| First Author | Kaba A | Year | 1997 |
| Journal | J Interferon Cytokine Res | Volume | 17 |
| Issue | 12 | Pages | 739-46 |
| PubMed ID | 9452361 | Mgi Jnum | J:47208 |
| Mgi Id | MGI:1202752 | Doi | 10.1089/jir.1997.17.739 |
| Citation | Kaba A, et al. (1997) Localization and structure of v-mos in transformed mouse fibroblasts reverted by long-term interferon treatment to nonmalignancy. J Interferon Cytokine Res 17(12):739-46 |
| abstractText | We have reported previously that Moloney virus-transformed cells, when treated for over 200 passages in the presence of low concentrations of mouse interferon-alpha/beta, can be reverted to a stable nonmalignant status. The cells recover full contact inhibition and are unable to raise tumors when grafted in nude mice. In the present report, we show that whether reverted or malignant, these cells contain deleted v-mos oncogenes, which have lost 392 nucleotides. The truncated oncogenes contain a reduced and modified open reading frame but are able, however, to induce tumors when transfected in mouse 3T3 cells.
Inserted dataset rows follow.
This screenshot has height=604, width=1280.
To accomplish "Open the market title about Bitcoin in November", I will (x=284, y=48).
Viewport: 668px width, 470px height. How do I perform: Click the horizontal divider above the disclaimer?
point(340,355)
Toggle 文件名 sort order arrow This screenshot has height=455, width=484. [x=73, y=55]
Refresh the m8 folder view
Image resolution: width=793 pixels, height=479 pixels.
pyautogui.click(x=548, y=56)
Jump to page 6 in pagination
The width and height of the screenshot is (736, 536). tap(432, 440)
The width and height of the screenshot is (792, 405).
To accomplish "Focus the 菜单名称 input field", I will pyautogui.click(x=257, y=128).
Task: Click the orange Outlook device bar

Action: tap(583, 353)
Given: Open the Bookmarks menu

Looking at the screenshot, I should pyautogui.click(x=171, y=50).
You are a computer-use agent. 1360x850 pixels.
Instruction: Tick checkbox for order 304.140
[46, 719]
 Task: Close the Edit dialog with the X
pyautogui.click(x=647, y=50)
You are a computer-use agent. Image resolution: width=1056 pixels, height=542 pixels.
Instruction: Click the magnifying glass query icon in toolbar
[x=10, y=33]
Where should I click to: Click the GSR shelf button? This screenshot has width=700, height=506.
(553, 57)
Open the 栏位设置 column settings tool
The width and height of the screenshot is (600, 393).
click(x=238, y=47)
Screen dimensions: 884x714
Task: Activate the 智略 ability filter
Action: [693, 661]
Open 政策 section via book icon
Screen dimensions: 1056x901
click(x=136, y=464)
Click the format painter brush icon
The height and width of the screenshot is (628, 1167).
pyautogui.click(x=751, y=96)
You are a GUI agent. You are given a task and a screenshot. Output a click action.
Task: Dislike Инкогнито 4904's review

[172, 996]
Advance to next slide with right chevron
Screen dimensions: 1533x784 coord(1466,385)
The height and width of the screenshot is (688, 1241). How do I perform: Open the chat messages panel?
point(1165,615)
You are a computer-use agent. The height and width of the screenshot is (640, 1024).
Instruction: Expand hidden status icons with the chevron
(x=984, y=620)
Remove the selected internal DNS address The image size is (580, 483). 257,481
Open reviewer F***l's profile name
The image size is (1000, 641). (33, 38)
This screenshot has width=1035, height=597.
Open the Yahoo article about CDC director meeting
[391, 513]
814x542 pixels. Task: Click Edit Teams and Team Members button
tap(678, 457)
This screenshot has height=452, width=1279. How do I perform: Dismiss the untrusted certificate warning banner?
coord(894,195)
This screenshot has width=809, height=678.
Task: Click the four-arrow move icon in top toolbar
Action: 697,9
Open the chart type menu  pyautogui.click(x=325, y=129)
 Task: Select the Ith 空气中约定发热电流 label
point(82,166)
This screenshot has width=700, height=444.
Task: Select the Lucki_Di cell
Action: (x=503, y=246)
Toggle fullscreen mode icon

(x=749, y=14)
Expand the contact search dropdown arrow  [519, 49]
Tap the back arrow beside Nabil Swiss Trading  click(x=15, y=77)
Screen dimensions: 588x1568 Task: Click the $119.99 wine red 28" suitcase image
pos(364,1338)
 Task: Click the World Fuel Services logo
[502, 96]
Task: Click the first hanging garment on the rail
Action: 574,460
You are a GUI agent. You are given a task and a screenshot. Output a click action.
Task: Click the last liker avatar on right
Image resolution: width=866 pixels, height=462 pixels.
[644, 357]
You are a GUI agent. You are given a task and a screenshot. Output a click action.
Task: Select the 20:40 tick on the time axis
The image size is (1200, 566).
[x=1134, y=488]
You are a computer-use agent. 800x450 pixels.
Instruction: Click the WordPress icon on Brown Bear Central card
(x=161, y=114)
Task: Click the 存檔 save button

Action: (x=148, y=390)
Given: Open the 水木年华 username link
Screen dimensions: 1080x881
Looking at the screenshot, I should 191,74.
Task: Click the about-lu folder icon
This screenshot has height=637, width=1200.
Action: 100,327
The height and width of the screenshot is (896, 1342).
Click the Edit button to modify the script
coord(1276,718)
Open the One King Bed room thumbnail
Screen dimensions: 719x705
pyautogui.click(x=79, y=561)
As there is no difference either in the location or in the structure of this modified v-mos, whether yielded by reverted or malignant cells, we postulate that both cell lines derive from the same population and this modification does not play any role in the reversion process obtained through prolonged IFN-dependent selection. We suggest that reversion could be an epigenetic phenomenon, involving the constitutive synthesis of IFN-beta only in the reverted and not in the malignant cells. The continued persistence of such noncancerous cells could result at least partly from a balance involving the expression of v-mos, IFN-beta, and an IFN antagonist, sarcolectin. These reverted cells can undergo an unlimited number of passages, but they must be trypsinized before day 5 in confluent cultures. Thereafter, the cells stop dividing, cannot proliferate anymore, progressively show signs of apoptosis, and die. |